Short exercise 1 - Retype the passage of the insect-on-a-record thread below, starting at "For a), the" and ending at "of the circle.".

>> start Document text

# Insect on spinning record problem

1. Sep 16, 2011

### lab-rat

1. The problem statement, all variables and given/known data
In an old record player, the flat round vinyl disc (record) is placed on a turntable which spins around. Once it gets going around and around, it moves so that the number of revolutions it makes per minute is constant (33 and 1/3). An insect settles on the edge of the spinning record. It decides to crawl in a straight line to the centre of the record.

a) draw the actual path the insect makes as seen by you the observer
b)If the insect moves from the edge to the centre (a distance of 15 cm) at 1.5cm/s, estimate the arc length of the path the observer sees.

3. The attempt at a solution

For a), the answer is obviously an arc. It would be ) if the disk is spinning clockwise correct?

As for b) I don't really understand. I can't seem to find the formula to be able to find the length of the arc. Since it definitely won't be in the shape of half of a circle, I can't use the formula for the circumference of a circle.. Any suggestions?

2. Sep 16, 2011

### PeterO

Firstly it is a sad reflection to see my record player called "an old record player".

If the insect simply sat on the rim of the record for 1 minute, it would travel 33 1n 1/3 revolutions, an arc length 33 and 1/3 times the circumference of the circle.

At the speed given, the insect will take less than a minute to reach the centre, but still the record will have gone through several rotations.

For each rotation, the length of the spiral arc can be taken as the average of a circumference of the circle of largest radius and the circumference of the circle of smallest radius.

That should be enough information to get you going.

3. Sep 16, 2011

### lab-rat

So the circumference of the record is 94.25 cm, which means its arc length of the record is 3141.67 cm?

1 rotation would take 1.8 s so the insect would advance 2.7 cm per rotation right?

I'm sorry, I'm just really lost right now! I've been working on this number for way too long without any examples or explanations from the prof. I haven't done any physics in 2 years and that was at my french high school. All of the new terminology is really confusing so I am very sorry if I'm not catching on very quickly

4. Sep 16, 2011

### PeterO

Those figures look appropriate.
By the end of 1.8 seconds, the insect is "on a circle" of radius 12.3 cm - which will have a smaller circumference. The spiral track it will have mapped out can be approximated to the average of the outer circumference and the inner circumference. Then there is the next "loop" of the spiral, and the next etc, then finally a fraction of the last "loop"

>> end Document text

Short exercise 2 - Pull out each line of the rows that contains the string "label", copying those lines unchanged.

>> start Given data

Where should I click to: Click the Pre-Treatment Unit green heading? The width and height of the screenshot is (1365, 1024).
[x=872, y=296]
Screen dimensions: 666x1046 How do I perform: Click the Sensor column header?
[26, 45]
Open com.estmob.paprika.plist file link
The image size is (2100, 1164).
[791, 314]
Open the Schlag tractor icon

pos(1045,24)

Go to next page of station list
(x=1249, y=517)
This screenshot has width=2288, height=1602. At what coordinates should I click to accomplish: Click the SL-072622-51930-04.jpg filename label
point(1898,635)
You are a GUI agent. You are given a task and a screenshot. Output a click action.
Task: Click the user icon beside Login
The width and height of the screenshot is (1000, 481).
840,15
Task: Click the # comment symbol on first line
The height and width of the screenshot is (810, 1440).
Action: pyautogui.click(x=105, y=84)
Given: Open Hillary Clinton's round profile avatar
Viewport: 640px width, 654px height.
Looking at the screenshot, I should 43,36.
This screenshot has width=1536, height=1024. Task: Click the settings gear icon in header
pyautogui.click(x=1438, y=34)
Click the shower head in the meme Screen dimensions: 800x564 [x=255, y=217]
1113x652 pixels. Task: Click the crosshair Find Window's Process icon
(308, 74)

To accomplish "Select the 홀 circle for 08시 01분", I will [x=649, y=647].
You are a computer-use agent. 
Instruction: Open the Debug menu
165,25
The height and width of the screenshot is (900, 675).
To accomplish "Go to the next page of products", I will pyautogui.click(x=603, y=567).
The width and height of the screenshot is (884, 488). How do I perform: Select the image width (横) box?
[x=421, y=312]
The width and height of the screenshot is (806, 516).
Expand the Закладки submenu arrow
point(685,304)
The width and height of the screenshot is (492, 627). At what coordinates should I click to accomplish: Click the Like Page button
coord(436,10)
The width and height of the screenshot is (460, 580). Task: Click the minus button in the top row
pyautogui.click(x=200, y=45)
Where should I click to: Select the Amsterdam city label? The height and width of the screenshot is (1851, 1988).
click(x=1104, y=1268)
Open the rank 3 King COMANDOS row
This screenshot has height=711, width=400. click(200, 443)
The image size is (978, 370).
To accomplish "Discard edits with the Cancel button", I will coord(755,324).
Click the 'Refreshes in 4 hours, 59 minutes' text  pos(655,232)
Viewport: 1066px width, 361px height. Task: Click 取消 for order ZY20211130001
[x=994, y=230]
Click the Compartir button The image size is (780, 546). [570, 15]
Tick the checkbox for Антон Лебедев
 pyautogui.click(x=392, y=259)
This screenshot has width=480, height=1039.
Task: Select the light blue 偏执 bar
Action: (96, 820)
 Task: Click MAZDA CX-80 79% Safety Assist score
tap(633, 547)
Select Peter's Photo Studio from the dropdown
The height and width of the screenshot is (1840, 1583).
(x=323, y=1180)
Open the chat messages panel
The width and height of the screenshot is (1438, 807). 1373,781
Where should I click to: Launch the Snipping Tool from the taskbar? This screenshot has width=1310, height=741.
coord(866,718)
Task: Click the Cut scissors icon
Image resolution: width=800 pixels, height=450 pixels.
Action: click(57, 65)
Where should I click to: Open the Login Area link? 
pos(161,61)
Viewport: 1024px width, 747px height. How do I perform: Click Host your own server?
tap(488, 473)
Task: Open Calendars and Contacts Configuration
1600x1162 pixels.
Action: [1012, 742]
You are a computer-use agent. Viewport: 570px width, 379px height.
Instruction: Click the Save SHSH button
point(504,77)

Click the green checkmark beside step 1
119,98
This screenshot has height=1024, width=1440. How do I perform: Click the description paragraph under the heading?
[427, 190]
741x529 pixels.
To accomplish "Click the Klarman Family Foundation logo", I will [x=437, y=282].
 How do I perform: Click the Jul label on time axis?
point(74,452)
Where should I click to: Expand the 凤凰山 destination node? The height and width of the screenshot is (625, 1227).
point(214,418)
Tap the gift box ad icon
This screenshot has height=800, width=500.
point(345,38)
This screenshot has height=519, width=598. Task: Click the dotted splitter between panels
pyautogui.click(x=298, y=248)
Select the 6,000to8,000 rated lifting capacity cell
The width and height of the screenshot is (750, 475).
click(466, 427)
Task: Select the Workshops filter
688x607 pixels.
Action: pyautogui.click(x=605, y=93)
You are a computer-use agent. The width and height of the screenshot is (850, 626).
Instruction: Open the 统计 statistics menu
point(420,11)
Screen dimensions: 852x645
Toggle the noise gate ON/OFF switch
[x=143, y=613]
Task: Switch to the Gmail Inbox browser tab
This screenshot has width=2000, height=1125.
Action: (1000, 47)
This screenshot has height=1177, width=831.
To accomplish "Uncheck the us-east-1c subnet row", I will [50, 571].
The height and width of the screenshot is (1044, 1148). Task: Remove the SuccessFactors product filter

>> end Given data

Solution 1 -
For a), the answer is obviously an arc. It would be ) if the disk is spinning clockwise correct?

As for b) I don't really understand. I can't seem to find the formula to be able to find the length of the arc. Since it definitely won't be in the shape of half of a circle, I can't use the formula for the circumference of a circle.. Any suggestions?

2. Sep 16, 2011

### PeterO

Firstly it is a sad reflection to see my record player called "an old record player".

If the insect simply sat on the rim of the record for 1 minute, it would travel 33 1n 1/3 revolutions, an arc length 33 and 1/3 times the circumference of the circle.

Solution 2 -
This screenshot has width=2288, height=1602. At what coordinates should I click to accomplish: Click the SL-072622-51930-04.jpg filename label
Where should I click to: Select the Amsterdam city label? The height and width of the screenshot is (1851, 1988).
 How do I perform: Click the Jul label on time axis?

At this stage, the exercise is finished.